Continuing my spree of Happy Accident recipes, I bring you a cupcake that came out perfectly delicious but yet so unexpectedly bizarre that I hemmed and hawed about whether or not to even tell you about it. Like my habit of drinking wine while watching The Best Thing I Ever Ate episodes on Saturday nights, it was all just so Wild! And! Crazy! But in the end, because we’re friends and regardless of how wacky the whole thing seems, they’re really flippin’ good. And truly, I really can’t think of a more efficient cupcake making experience. I’m talking about a Self-Frosting Sweet Potato Cupcake, people. True story.
It all started out as an idea to riff on one of my favorite recipes, the Sweet Potato Pound Cake recipe from a darling cookbook that just feels like a big hug, Southern Cakes. Packed with earthy roasted sweet potato and gentle spice, it’s completely addictive.

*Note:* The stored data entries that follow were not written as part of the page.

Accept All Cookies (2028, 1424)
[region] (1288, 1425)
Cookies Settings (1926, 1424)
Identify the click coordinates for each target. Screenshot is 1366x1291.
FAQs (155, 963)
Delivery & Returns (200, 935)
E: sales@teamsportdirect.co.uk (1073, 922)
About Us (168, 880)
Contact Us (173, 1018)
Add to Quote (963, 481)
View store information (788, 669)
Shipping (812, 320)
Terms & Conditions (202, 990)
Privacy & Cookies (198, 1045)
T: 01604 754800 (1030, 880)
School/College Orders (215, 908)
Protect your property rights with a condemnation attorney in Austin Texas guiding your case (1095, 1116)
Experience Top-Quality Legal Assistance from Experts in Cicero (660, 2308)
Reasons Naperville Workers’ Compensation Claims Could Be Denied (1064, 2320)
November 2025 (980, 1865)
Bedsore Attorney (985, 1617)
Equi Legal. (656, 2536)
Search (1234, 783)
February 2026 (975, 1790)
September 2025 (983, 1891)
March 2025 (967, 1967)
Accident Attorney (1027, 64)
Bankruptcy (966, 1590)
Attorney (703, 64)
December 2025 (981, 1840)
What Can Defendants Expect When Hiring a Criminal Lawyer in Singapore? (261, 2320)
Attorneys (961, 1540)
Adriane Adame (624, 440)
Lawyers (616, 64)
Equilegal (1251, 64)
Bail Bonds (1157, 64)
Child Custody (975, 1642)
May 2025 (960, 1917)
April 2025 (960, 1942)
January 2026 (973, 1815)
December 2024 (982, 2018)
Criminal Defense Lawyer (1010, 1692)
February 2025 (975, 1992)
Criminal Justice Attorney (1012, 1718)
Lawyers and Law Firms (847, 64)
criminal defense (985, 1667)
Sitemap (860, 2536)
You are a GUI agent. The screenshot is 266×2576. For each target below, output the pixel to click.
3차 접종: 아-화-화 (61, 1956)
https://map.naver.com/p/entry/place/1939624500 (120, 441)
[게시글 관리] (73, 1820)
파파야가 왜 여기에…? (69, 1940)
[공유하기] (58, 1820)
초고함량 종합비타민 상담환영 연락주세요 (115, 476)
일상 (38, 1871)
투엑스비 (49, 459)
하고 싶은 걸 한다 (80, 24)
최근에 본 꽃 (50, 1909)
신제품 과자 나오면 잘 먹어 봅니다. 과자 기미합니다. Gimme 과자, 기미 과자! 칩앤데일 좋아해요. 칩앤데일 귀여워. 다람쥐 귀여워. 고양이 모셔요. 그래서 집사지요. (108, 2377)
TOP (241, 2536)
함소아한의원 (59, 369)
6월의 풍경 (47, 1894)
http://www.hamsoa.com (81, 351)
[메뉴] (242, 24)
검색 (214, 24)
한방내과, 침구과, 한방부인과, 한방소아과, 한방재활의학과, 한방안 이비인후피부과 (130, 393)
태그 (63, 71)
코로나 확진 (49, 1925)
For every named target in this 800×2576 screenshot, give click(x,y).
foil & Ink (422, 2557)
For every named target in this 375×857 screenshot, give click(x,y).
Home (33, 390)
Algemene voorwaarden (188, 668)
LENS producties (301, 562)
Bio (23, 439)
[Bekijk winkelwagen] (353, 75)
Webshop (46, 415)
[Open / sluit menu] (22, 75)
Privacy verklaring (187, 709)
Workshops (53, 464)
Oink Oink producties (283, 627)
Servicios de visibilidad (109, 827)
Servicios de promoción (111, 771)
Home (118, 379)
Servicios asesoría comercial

I thought I’d mix it up a little and bake the batter into cupcakes, and then do it up black bottom cupcake-style with a toasted pecan and cream cheese filling. But instead of the filling sinking into the centers of the cupcakes as they rose and baked, it sort of just swirled about and settled on the surface, making for a sweet, tangy, almost cheesecake-like layer on top of the tender, moist, spicy cake. Not too many more crave-worthy combinations than that, now, hmmm?
The awesome flavor and texture match here is what makes these cupcakes so great that they overcame their crazy factor. I should know, I mowed about half a dozen trying to decide. And miraculously, they’re not bad to look at, either, with their pretty, swirly patterns. Self-frosting, self-decorating, basically automatic cupcakes. It’s like the internet meeting baked goods or something. Or another metaphor that I’m just too crazed with vacation preparations to think of at the moment. But since I shared this magical cupcake recipe with you, can one of you invent a way to make laundry clean, fold and pack itself? Or at least figure out a way to beam us to the Midwest and avoid a 4 1/2 hour flight with a 22-month-old? Please and thank you.
I like to roast the sweet potato for this recipe–you just can’t beat the flavor. Roast them in the skins at 350 for about an hour. During the last 10 minutes or so, throw in the pecans to toast them, then leave the oven on at 350 to bake the cupcakes, too.
Makes about 2 dozen
For the cakes:
1 1/2 cups plus 2 tablespoons all-purpose flour
1 teaspoon baking powder
1/4 teaspoon baking soda
1/4 teaspoon freshly ground nutmeg
1/4 teaspoon salt
1/4 cup milk (low-fat is fine)
1/2 teaspoon vanilla extract
1/2 cup (1 stick) unsalted butter, at room temperature
1/2 cup sugar
1/2 cup light brown sugar
2 large eggs
1 cup roasted, peeled and mashed sweet potato (about 1 large)
For the topping:
1 (8 ounce) package cream cheese, softened
1/3 cup sugar
1 teaspoon pure vanilla extract
1/8 teaspoon salt
3/4 cup chopped toasted pecans
Position a rack to the center of the oven and preheat it to 350 degrees. Line two 12-cup muffin tins with paper liners.
In a medium bowl, whisk together the flour, baking powder, baking soda, nutmeg, and salt. In a small bowl or measuring cup, combine the milk and vanilla.
In the bowl of an electric mixer, beat the butter, sugar, and light brown sugar until light and fluffy, about 2 minutes. Scrape down the bowl and add the eggs one at a time, beating well after each addition. Add the sweet potatoes, and mix until the batter is combined–it will look curdled and funky, but press on, it will smooth out when the other ingredients are added. Reduce the mixer speed to low, and add half of the flour mixture, beating just to incorporate. Add half of the milk mixture, beat to blend. Add the remaining flour, followed by the remaining milk, and beat on low until the batter is smooth. Fill the cupcake liners equally with batter, no more than halfway full.
To make the topping, beat together the cream cheese, egg, sugar, vanilla and salt until smooth. Fold in the pecans. Dollop the topping equally among the cupcakes, a very generous tablespoon on each.
Bake one muffin tin at a time until a toothpick comes out mostly clean, with just a few moist crumbs here and there, about 25 to 30 minutes. Cool completely on a wire rack. Store in an airtight container at room temperature for a day, then refrigerate after that.